- [Input data]
☆ ☆ ☆ ☆ ☆ ☆ ☆

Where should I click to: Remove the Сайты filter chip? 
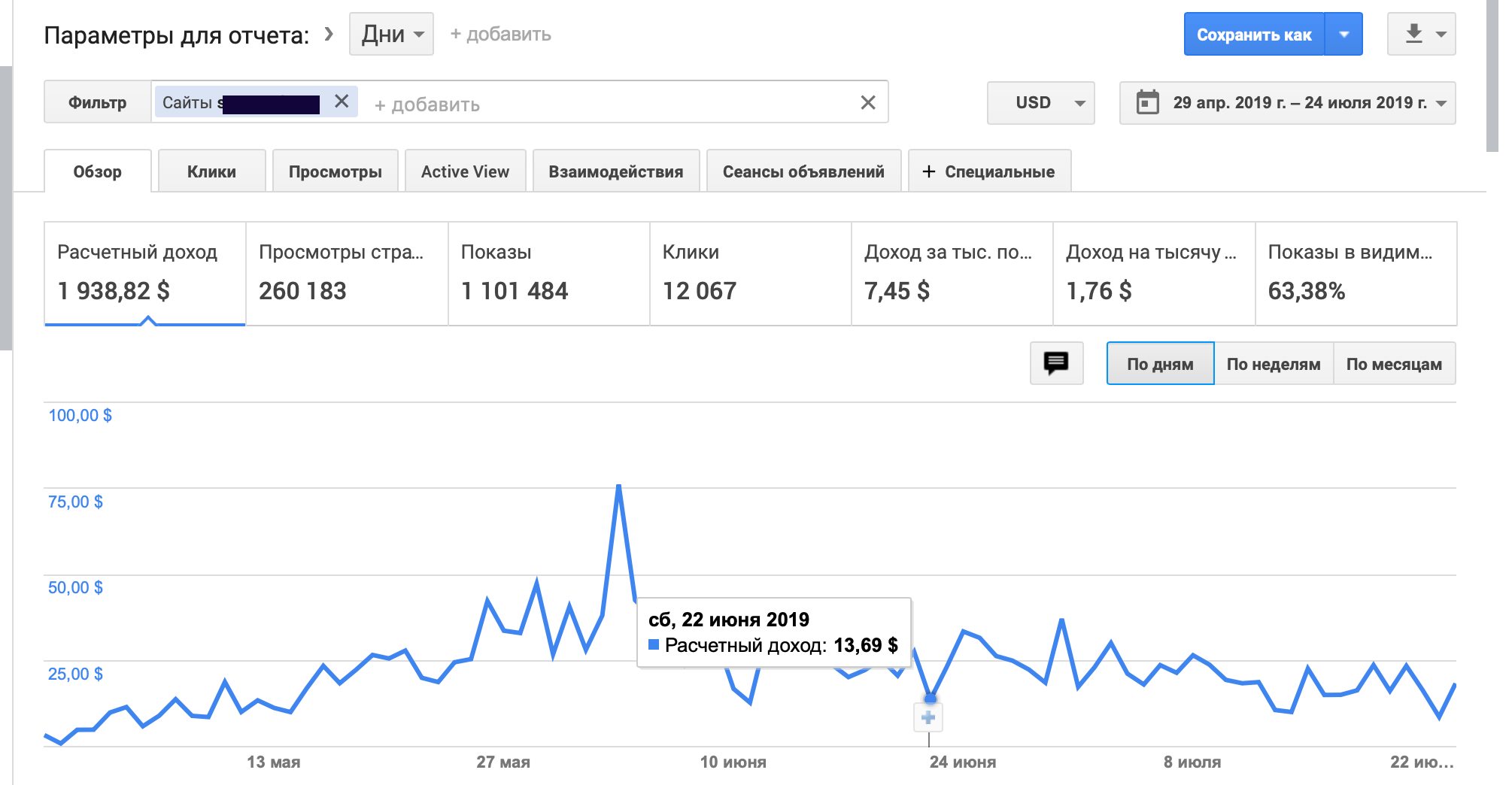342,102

☆ ☆ ☆ ☆ ☆ ☆ ☆

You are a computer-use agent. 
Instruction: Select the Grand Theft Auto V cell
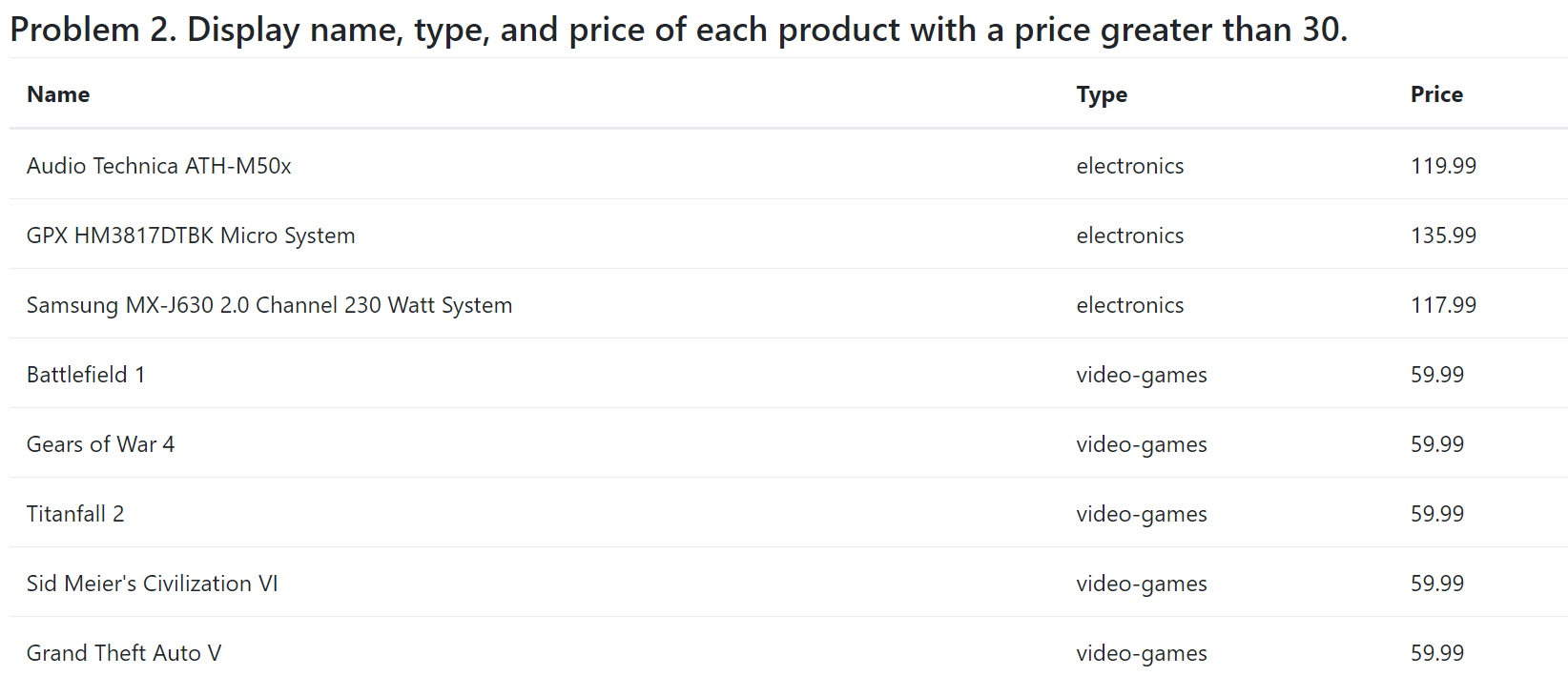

☆ ☆ ☆ ☆ ☆ ☆ ☆

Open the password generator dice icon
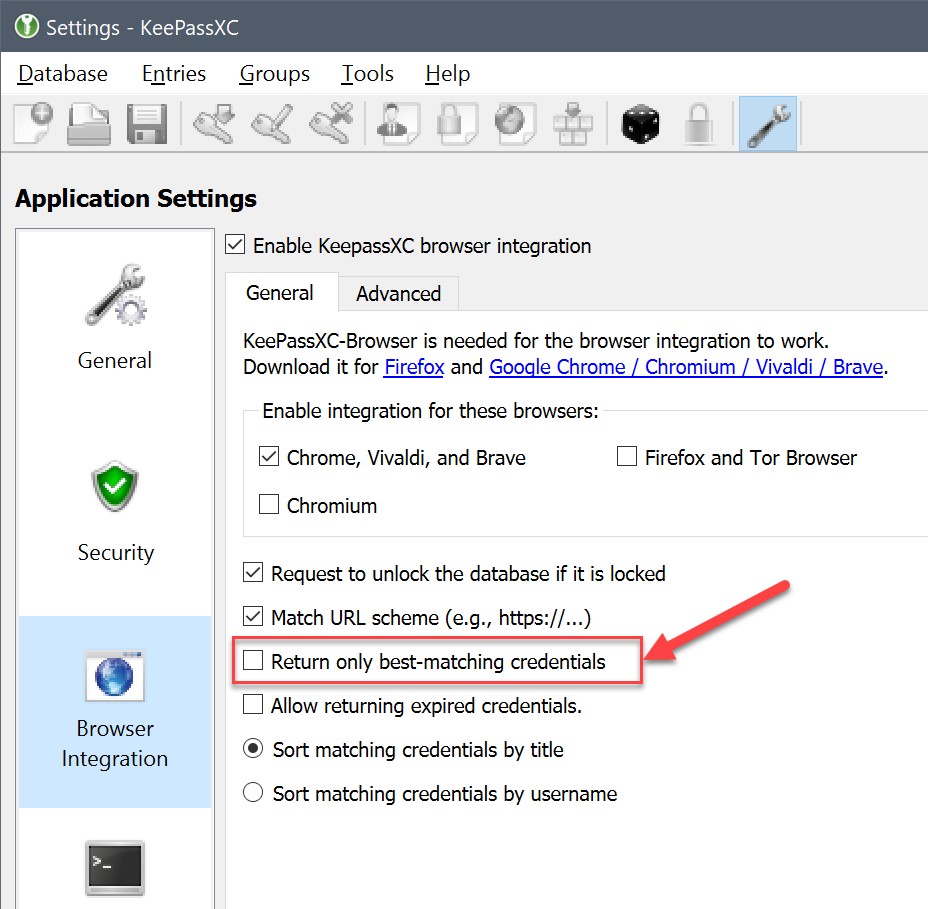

☆ ☆ ☆ ☆ ☆ ☆ ☆

Write out exactly the lines above from the line with "You are a computer-use agent." through the line with "Instruction: Select the", both of them included, and leave out all other lines.

You are a computer-use agent. 
Instruction: Select the Grand Theft Auto V cell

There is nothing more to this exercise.